- Born: Anne Henry 1738 Hanover County, Colony of Virginia
- Died: May 4, 1790 (aged 51–52) Norfolk, Virginia, Colony of Virginia
- Spouse: William Christian
- Relatives: Patrick Henry (brother), Elizabeth Henry Campbell Russell (sister), William Fleming (brother-in-law), Alexander Scott Bullitt (son-in-law)

= Annie Henry Christian =

Annie Henry Christian (1738–May 4, 1790) was a colonial pioneer who documented the journey with her husband William Christian and their children westward to Kentucky. Her brother was Patrick Henry, the governor of Virginia. Her sister, Elizabeth Henry Campbell Russell, was a Methodist lay leader. Her letters to family, friends, and business associates provide insight into westward movement of the 18th century America and life in the wilderness. Like Martha Washington and Catharine Flood McCall, she was a rare business woman, whose success was based upon slave labor. They had feme sole status of widows or single women who were able to operate businesses, manage finances, and enter into contracts.

==Early life==
Annie Henry, the daughter of Sarah Winston Syme Henry and John Henry, was born in Hanover County, Virginia in 1738. John, Sarah's second husband, was an immigrant from Scotland. Of their eleven children, nine survived into adulthood. Patrick Henry, the governor of Virginia, was her brother. Elizabeth Henry Campbell Russell, a Methodist lay leader, was her sister. She was home-schooled by her parents, and was an articulate writer.
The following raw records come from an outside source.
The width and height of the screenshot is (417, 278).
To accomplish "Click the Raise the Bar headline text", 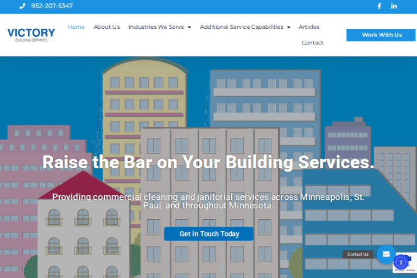I will click(209, 162).
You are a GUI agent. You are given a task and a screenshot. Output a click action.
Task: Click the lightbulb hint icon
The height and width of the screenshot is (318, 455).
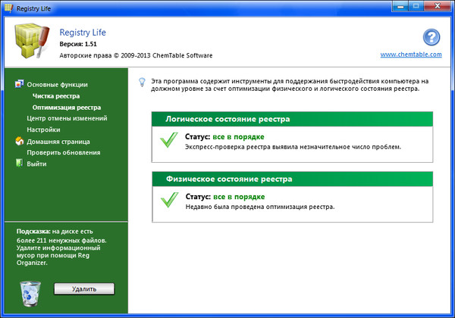pyautogui.click(x=141, y=80)
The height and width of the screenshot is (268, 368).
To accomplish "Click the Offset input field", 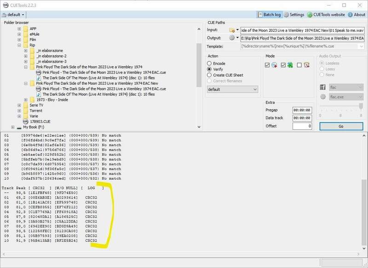I will 302,126.
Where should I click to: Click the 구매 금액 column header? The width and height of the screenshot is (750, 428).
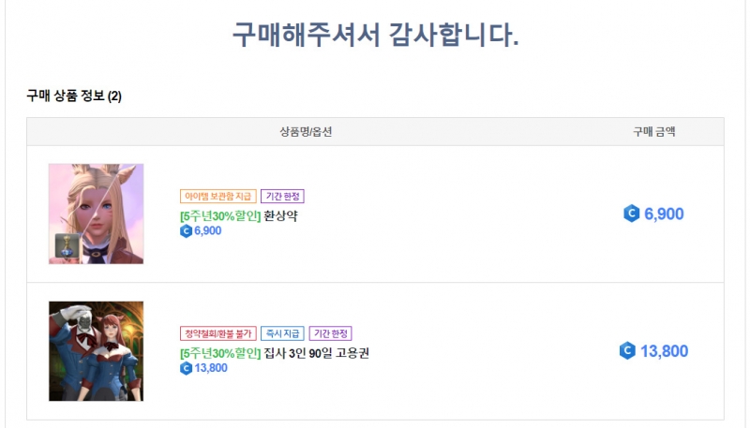pyautogui.click(x=654, y=131)
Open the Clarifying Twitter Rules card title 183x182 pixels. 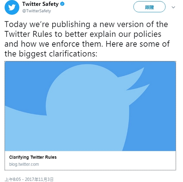(x=33, y=157)
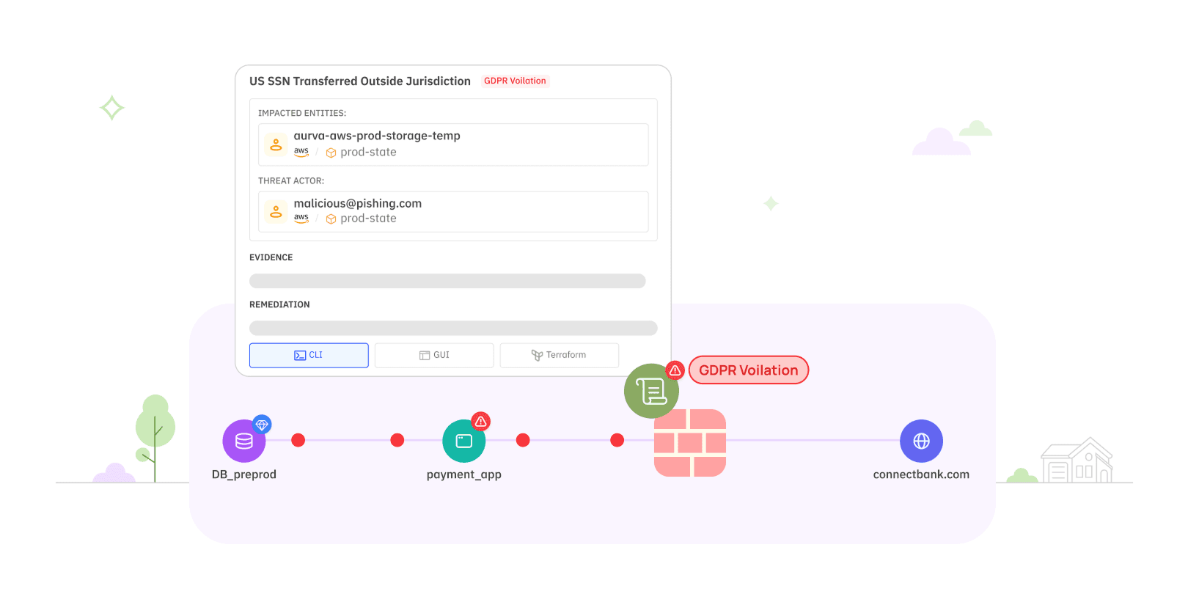Screen dimensions: 1188x594
Task: Switch to the GUI remediation tab
Action: pyautogui.click(x=434, y=355)
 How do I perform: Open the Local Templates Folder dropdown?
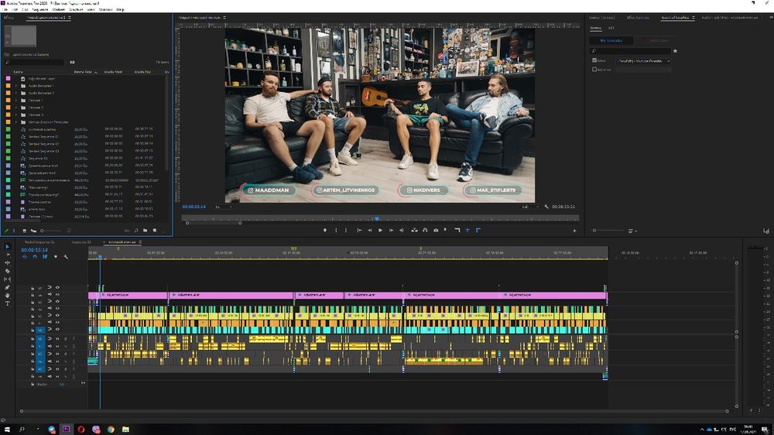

Annie was close to her brother Patrick, who introduced her to his friend William Christian. William studied law under Patrick.

==Marriage==
Annie Henry married William Christian in early 1768, becoming Annie Henry Christian. William was from a wealthy Irish family. He served in the French and Indian War, was a landholder, and a politician who held public offices. The Christians lived in the Roanoke River Valley in what was Botetourt County in 1770. They lived near her sister-in-law Anne Christian Fleming, who became a life-long friend and correspondent. In 1770, they moved 35 miles to the southwest to Mahanaim in Dunkard's Bottom. The Christians had one son and five daughters born between 1770 and 1785: Sarah (Sally), Priscilla (Prissie), Anne, John (Johnnie), Dorothea (Dolly), and Elizabeth (Betsy).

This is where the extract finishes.